Let me get this right: The word “vagina” is exclusionary and offers an extremely narrow perspective on womanhood, so the 3.5 billion of us who have vaginas, along with the trans people who want them, should describe ours with the politically correct terminology trans activists are pushing on us: “front hole” or “internal genitalia”?

Even the word “woman” has come under assault by some of the very people who claim the right to be considered women. The hashtags #StandWithTexasWomen, popularized after Wendy Davis, then a state senator, attempted to filibuster the Texas Legislature to prevent passage of a draconian anti-abortion law, and #WeTrustWomen, are also under attack since they, too, are exclusionary.

“Abortion rights and reproductive justice is not a women’s issue,” wrote Emmett Stoffer, one of many self-described transgender persons to blog on the topic. It is “a uterus owner’s issue.” Mr. Stoffer was referring to the possibility that a woman who is taking hormones or undergoing surgery to become a man, or who does not identify as a woman, can still have a uterus, become pregnant and need an abortion.

Let me repeat that last one —

“Abortion rights and reproductive justice is not a women’s issue,” wrote Emmett Stoffer, one of many self-described transgender persons to blog on the topic. It is “a uterus owner’s issue.”

You see the problem.
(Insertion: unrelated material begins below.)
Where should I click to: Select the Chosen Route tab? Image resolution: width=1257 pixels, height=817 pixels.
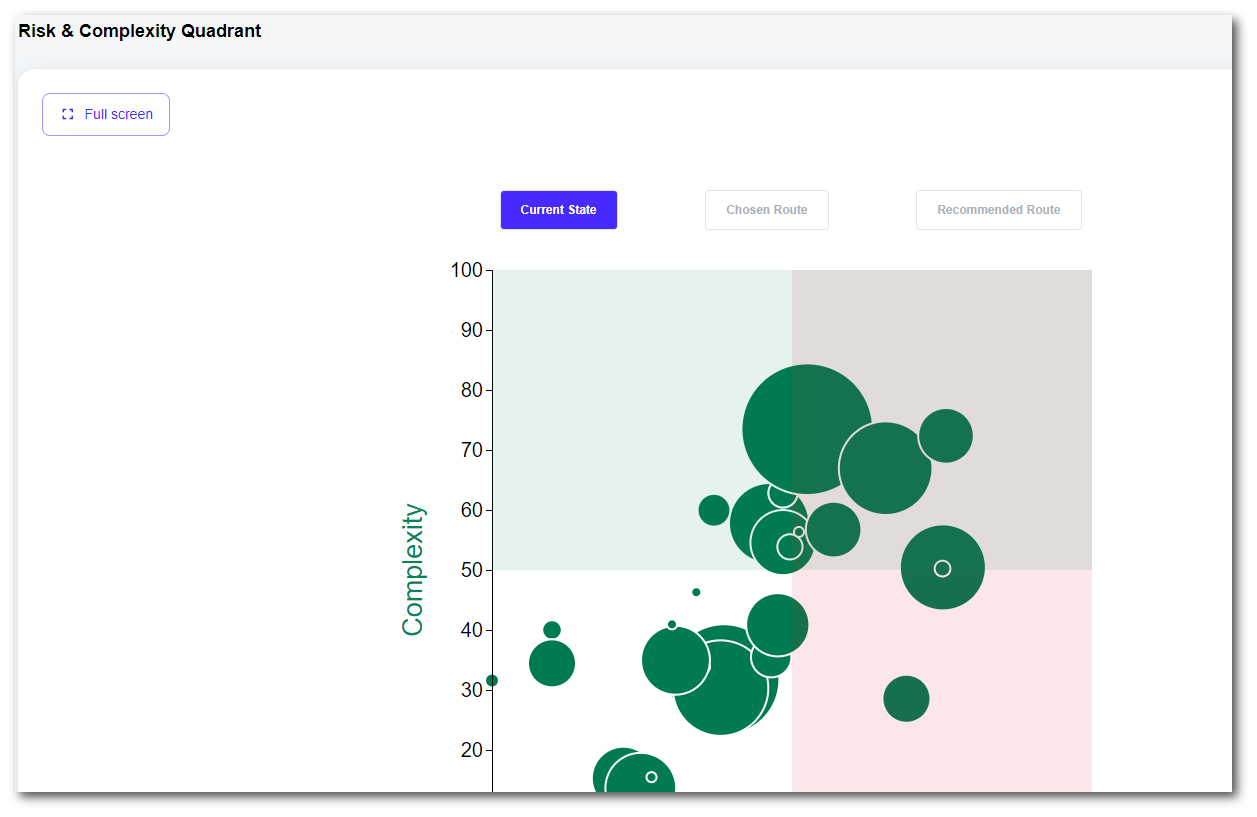pyautogui.click(x=766, y=210)
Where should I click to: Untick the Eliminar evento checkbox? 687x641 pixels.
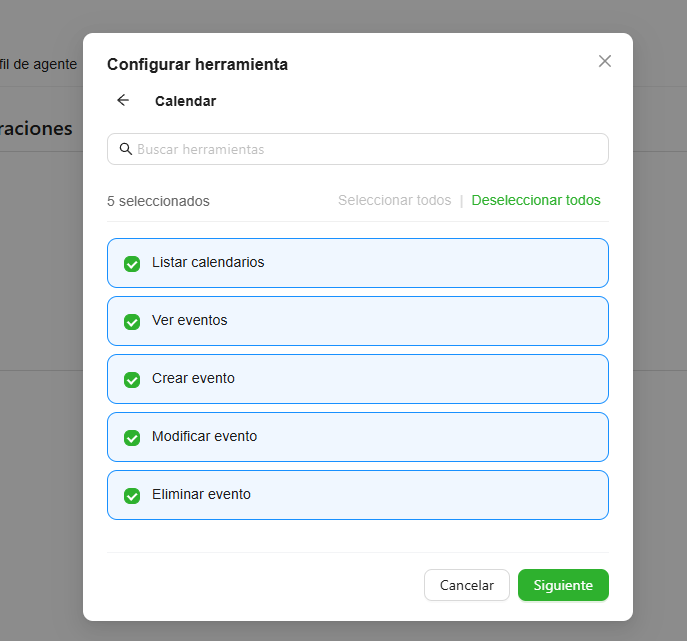click(x=131, y=495)
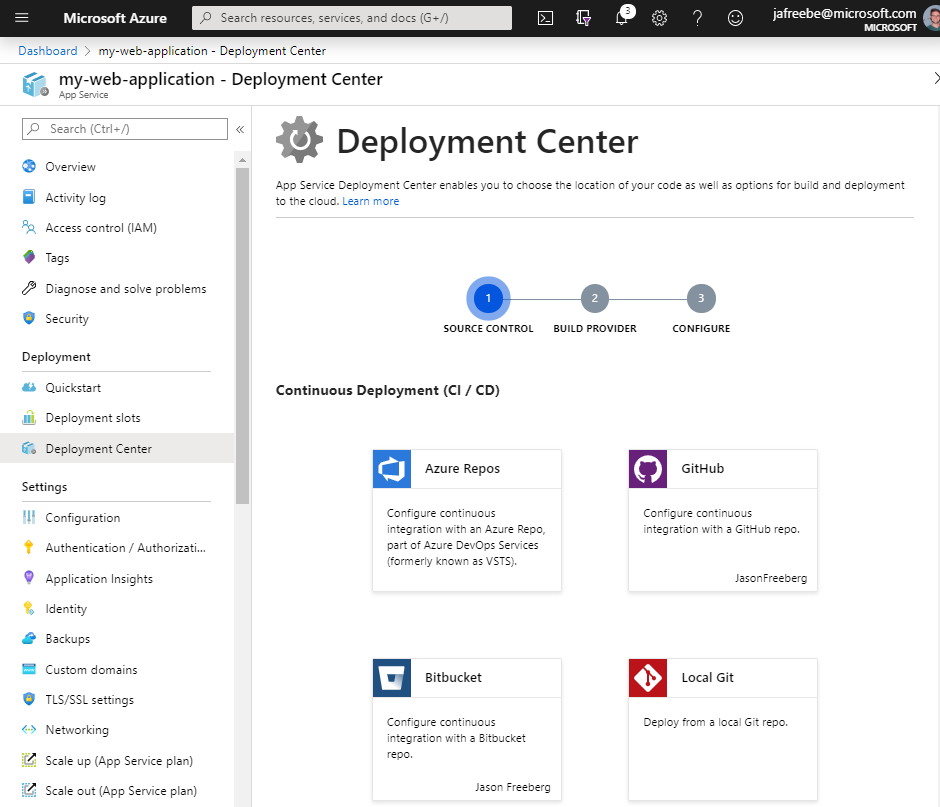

Seems to me some of the trans ladies may have lost their penises but not their sense of privilege. Now they’re mansplaining to us what womanhood is.

I also agree with Burkett that a lot of trans women seem to have embraced some aspects of the feminine mystique that Betty Friedan raised hell about back in 1964. No, dears, let’s not go backward now.

So, while I have no problem with people choosing to live with a different gender identity than they one they were born with, it has to be said that they are not fully biological women and they have not had the life experiences of fully biological women. Therefore, they don’t get to define womanhood or decide what issues are important to biological women. They need, in short, to STFU about what’s important to women or what words women are allowed to use to discuss their own bodies. End of discussion. If that makes me a “terf,” bite me.

Burkett also said,

Imagine the reaction if a young white man suddenly declared that he was trapped in the wrong body and, after using chemicals to change his skin pigmentation and crocheting his hair into twists, expected to be embraced by the black community.

And that brings us back to Dolezal. I’d be curious to know if she could have gotten away with the charade in a less white part of the country; Mississippi, say, instead of Spokane. She wouldn’t have had the same life experiences as someone born black, and genuinely intimate experience is hard to fake.

Without knowing Dolezal’s motivations or how her head is wired it’s hard to know what was going on, but it seems to me that if her interest in African-American well-being were genuine she would have respected the African-American experience enough to not try to fake being one in order to take leadership roles. That’s what strikes me as odd. I could see that someone white might fall in love with black culture and come to admire the unique beauty of African American women and want to copy that, but Dolezal went far beyond that.

The whole identity issue is a tricky thing. From a Buddhist perspective, things like race and gender are just temporary conditions, empty of self-nature. They are not who we are. However, they do have a big impact on how we live our lives, so we can’t very well ignore them.

Wanting to be something other than what one is comes under the heading of bhava tanha, “craving to be” or “craving to become.” It’s a particularly nasty sort of craving that has a lot to do with why people get stuck in samsara. And note that the craving itself is the problem; one can desire to be something good, like a nun or a heart surgeon, and it’s still a problem, especially if it’s more about enhancing one’s status than living on behalf of others. As soon as we think in terms of what we want to be, and not just what we hope to do, we’re in trouble.

So this whole issue of changing gender or race or anything else about oneself has a great many facets — biological, cultural, social, and spiritual — that we’re not really discussing, and which people need to consider and work out for themselves. In short, it’s complicated.